Her father had always insisted that everyone in his house work. Keep the dirt under your nails, he had taught her. Eat meals with the workers. Let them know your sweat is in these fields same as theirs. So she had prepped fields alongside her contract workers, planted mani and pruned the orchards, cut goats and sheared them. As had her daughter, until she had run off to these rebels.
Even now, for rough jobs, Elomar put on her work gear and went out with the crews.
Mowing was as rough as it got. They started at dawn, worked as long as the light held, cutting and loading and hauling the blocks of hay and clover. This far north, at midsummer the days were long – even with two hours off at the hottest part of the afternoon, it was a fourteen or fifteen hour workday.

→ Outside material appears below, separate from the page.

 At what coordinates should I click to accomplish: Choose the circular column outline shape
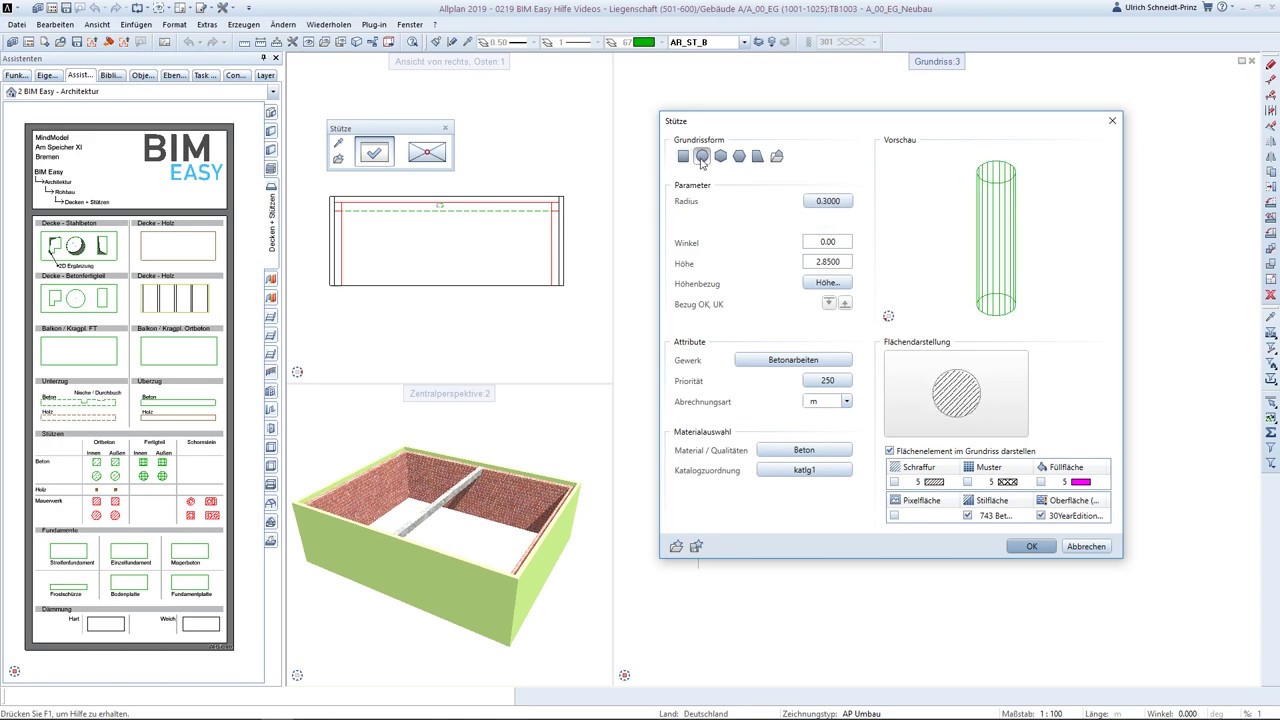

By the third day, many of the workers were stumbling-tired, especially those not used to field work: the house and garden contracts, and the free labor hires. Elomar told Thiel to start rotating people out, giving everyone an hour break every four hours. They were mowing the high north field, which bordered on the peach orchard. People went over and slept in its shade or swam in the stream that ran through the orchard. Elomar could hear them laughing and splashing as she tossed bales up onto the flat to be driven back to the hay barn. When she was young, they’d had an automatic baler, which also loaded bales into the wagon on its own; but it was always breaking down, and required too many imported parts. Finally, reluctantly, her father had given it up for this design, which their own machinists could repair. She pulled off her hat, rubbing sweat from her face – sweat everywhere, soaking her shirt and trousers, sopping her long braid. She gazed at her crop-haired chips, splashing in the shade, thinking what cool water might feel like on her skin.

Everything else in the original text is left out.